EXERCISE REQUIREMENTS: Please transcribe exactly, and only, the lines of the data below between the line holding "This screenshot has height=326, width=452." and the line holding "You are a computer-use agent. 793x393 pixels.", inclusive.

DATASET EXTRACT:
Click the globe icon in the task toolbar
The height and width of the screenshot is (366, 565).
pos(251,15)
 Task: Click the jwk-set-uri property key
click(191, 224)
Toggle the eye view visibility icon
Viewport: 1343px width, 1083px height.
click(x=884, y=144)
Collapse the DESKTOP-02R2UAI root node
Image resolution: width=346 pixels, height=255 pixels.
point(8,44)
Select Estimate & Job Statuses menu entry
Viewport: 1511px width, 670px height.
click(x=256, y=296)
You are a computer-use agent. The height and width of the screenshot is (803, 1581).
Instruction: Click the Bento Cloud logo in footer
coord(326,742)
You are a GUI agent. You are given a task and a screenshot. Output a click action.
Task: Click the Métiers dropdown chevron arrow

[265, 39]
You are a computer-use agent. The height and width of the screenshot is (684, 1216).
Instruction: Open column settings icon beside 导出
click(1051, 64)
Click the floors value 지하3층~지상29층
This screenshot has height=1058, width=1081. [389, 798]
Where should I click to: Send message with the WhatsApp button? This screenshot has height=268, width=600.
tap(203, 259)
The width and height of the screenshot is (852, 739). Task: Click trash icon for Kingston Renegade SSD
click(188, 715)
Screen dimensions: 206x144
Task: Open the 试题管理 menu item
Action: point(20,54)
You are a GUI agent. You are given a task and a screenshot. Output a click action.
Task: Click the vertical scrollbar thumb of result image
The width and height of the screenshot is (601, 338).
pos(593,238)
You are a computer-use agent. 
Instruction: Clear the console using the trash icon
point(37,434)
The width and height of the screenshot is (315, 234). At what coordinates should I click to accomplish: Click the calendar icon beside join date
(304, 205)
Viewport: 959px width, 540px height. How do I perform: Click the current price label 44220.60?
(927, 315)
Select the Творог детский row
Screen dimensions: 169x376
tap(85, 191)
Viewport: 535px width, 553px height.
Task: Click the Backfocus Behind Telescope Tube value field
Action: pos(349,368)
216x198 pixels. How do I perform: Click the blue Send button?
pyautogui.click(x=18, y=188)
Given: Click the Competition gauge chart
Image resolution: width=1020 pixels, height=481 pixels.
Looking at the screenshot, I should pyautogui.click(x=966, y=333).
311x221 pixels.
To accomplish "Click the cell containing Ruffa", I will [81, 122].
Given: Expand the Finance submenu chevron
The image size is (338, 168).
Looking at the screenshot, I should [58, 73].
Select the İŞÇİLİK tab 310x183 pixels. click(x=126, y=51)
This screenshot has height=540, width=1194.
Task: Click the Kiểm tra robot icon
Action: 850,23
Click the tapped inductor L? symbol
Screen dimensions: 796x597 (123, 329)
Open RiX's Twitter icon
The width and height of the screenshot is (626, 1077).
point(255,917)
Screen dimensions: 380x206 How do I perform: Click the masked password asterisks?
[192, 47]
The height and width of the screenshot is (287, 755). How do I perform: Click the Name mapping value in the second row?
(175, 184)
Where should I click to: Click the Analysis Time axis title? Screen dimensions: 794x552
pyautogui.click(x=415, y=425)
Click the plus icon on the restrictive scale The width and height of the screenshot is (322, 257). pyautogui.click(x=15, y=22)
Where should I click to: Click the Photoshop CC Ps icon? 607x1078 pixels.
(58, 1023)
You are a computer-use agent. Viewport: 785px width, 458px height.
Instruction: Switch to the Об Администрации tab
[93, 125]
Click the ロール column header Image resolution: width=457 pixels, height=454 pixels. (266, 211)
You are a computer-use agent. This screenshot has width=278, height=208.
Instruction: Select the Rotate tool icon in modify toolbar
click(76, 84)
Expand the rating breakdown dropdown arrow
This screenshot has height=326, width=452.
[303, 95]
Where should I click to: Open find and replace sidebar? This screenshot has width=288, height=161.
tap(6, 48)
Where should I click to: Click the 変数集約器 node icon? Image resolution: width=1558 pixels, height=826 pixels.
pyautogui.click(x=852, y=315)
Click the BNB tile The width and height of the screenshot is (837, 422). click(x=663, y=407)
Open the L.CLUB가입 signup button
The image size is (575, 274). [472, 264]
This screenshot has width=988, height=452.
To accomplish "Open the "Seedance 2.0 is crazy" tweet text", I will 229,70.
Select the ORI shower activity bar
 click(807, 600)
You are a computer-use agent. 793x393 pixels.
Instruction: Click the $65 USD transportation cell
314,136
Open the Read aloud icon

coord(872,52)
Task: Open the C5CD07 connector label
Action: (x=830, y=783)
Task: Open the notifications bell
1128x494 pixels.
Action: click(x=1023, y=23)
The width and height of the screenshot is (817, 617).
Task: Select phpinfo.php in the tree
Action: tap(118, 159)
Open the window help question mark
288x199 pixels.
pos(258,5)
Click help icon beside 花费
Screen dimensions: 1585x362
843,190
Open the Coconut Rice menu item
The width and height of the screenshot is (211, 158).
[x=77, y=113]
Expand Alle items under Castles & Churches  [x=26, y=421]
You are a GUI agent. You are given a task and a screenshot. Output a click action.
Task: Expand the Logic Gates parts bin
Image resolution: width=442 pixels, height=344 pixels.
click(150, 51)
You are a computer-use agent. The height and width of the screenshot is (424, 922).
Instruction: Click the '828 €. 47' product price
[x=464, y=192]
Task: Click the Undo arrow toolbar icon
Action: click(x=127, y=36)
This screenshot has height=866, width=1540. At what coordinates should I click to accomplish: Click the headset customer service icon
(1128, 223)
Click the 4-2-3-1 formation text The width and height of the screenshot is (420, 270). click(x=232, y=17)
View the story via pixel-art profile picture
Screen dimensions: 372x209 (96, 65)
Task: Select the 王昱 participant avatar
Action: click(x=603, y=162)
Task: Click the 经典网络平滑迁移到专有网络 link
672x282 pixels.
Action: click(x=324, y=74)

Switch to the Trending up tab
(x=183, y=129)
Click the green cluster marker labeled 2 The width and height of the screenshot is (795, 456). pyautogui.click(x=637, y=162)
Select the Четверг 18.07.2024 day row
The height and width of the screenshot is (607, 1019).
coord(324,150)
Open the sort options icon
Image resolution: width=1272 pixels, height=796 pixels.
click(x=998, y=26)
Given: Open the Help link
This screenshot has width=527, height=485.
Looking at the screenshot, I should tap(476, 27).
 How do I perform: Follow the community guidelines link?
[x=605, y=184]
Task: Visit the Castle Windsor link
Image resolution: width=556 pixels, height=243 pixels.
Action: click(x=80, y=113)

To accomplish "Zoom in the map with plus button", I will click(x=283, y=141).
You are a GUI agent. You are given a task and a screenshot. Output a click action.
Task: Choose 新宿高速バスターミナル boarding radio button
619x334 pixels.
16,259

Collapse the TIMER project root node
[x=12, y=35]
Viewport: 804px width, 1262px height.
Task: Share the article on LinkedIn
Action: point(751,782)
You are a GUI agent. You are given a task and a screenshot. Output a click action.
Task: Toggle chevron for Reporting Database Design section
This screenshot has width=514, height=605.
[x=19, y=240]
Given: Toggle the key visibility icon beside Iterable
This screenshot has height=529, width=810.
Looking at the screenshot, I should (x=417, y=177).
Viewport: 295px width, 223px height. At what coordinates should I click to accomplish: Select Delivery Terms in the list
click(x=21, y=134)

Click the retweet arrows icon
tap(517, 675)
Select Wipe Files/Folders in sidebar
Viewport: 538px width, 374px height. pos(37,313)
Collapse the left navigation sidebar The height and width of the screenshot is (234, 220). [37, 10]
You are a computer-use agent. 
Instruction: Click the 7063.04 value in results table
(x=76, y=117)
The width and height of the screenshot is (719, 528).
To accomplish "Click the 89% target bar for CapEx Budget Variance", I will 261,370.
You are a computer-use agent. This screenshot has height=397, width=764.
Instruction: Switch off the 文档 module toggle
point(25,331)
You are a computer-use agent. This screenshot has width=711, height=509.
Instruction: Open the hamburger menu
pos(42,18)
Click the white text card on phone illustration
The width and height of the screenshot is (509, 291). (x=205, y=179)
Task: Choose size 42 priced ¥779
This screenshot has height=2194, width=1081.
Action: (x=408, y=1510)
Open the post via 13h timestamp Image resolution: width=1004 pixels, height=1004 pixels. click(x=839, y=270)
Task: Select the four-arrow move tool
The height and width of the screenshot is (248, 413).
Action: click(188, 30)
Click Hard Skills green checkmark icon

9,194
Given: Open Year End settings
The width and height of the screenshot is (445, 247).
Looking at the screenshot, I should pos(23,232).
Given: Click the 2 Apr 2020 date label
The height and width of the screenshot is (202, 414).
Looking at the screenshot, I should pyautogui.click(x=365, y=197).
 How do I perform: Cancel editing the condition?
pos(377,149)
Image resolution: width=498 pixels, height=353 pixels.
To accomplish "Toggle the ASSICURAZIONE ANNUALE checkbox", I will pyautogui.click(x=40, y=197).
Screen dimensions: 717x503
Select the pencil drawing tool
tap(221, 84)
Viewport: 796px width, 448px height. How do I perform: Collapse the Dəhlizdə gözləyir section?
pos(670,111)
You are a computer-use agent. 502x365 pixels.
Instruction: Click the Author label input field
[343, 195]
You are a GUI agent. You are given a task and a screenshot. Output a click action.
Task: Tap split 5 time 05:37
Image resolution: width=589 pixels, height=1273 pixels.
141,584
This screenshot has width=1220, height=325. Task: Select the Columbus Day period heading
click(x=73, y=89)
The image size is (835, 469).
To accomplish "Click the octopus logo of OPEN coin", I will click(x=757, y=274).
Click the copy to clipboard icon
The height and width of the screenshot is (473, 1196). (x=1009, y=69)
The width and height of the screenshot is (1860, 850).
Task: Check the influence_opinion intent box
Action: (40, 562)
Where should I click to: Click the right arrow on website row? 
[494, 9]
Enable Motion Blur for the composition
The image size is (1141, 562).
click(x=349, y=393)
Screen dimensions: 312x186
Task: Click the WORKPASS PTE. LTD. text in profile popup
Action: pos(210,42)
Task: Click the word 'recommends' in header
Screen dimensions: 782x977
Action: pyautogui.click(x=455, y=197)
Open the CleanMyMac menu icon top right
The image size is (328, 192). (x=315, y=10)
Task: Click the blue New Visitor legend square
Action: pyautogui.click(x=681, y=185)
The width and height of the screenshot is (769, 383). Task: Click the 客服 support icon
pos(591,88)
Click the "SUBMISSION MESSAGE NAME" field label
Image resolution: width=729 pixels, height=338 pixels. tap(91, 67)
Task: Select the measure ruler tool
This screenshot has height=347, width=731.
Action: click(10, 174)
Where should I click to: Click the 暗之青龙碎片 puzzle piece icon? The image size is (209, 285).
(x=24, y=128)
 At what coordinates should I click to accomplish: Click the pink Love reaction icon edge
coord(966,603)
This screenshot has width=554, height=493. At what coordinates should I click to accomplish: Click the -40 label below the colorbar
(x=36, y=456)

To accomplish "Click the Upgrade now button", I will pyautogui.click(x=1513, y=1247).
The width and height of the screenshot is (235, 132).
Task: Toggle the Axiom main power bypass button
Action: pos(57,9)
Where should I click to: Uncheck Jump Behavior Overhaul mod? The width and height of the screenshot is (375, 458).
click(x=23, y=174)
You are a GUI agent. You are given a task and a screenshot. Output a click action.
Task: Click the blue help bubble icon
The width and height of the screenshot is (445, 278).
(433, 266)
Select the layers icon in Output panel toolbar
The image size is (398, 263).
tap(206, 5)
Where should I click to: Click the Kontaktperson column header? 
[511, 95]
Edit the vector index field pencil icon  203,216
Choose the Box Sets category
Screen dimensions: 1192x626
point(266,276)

REPLY TO THE TASK:
This screenshot has height=326, width=452.
[303, 95]
Where should I click to: Open find and replace sidebar? This screenshot has width=288, height=161.
tap(6, 48)
Where should I click to: Click the 変数集約器 node icon? Image resolution: width=1558 pixels, height=826 pixels.
pyautogui.click(x=852, y=315)
Click the BNB tile The width and height of the screenshot is (837, 422). click(x=663, y=407)
Open the L.CLUB가입 signup button
The image size is (575, 274). [472, 264]
This screenshot has width=988, height=452.
To accomplish "Open the "Seedance 2.0 is crazy" tweet text", I will 229,70.
Select the ORI shower activity bar
 click(807, 600)
You are a computer-use agent. 793x393 pixels.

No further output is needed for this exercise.